Even if it did, the Atypical Speech model is a system-wide
accessibility setting tied to Siri's dictation, not something you
opt into by configuring SFSpeechRecognizer. The only way to get
the corrected transcription is to route through whatever surface
the OS uses for system dictation.
What I found
TextFieldLink in SwiftUI. It's a watchOS-only view that opens
the system text input panel — the same one you get from the
keyboard glyph in Messages — which honors every accessibility
setting the OS has. The user dictates into it and you get a
plain String back, already corrected.
The whole interaction model becomes:
- User taps a mic button (or, with one Shortcut hop, presses the Action Button).
- SwiftUI opens TextFieldLink.
- User dictates.
- App POSTs the text to a
/voice/chatendpoint on my server. - Server runs a fast model, returns a short reply.

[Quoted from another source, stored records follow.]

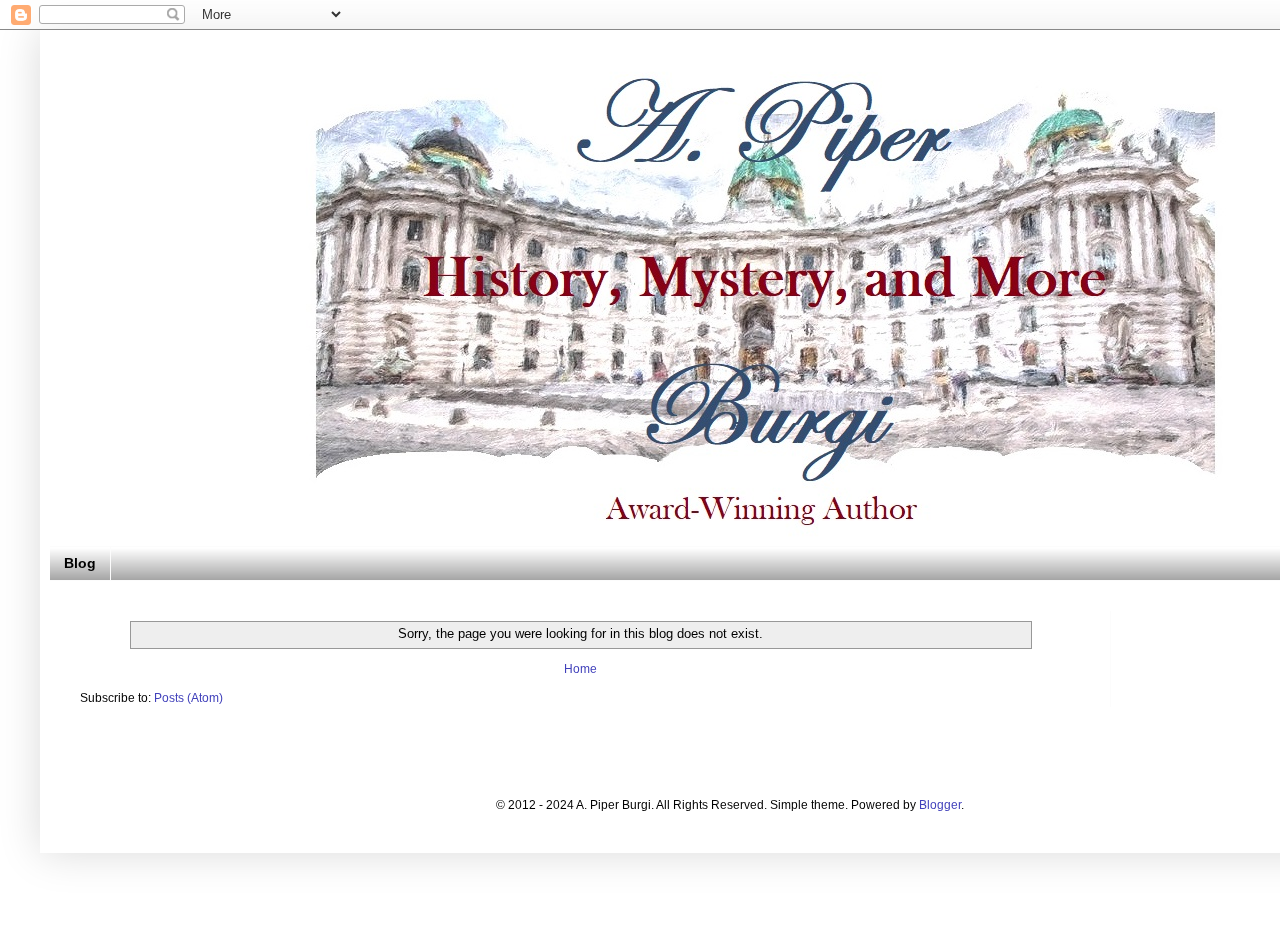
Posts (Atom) (188, 698)
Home (580, 669)
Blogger (940, 805)
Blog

- Watch displays the reply and speaks it via
AVSpeechSynthesizer.
No on-device STT code on my side. The accessibility behavior is the OS's responsibility, which is where it belongs.
The fix
@State private var dictated: String = ""
var body: some View {
TextFieldLink(prompt: Text("Ask")) {
Image(systemName: "mic.fill")
} onSubmit: { text in
dictated = text
Task { await send(text) }
}
}
Server side is a small endpoint that takes the dictated text and a
persisted conv_id (kept in UserDefaults so the conversation
survives across taps):
struct VoiceRequest: Encodable {
let text: String
let conv_id: String?
}
Bearer token bakes into Info.plist at build time, sourced from the server's env file via xcodegen so I can rotate it without editing Swift.
What I'd do differently
I burned an evening trying to make SFSpeechRecognizer work on
watchOS before I read the docs carefully enough to notice the
framework wasn't there. The next time I want a platform-native
input, I want to start by listing what's available on that
platform's SDK rather than assuming the iOS surface area carries
over. TextFieldLink turned out to be the better answer anyway —
the OS does all the accessibility work for free.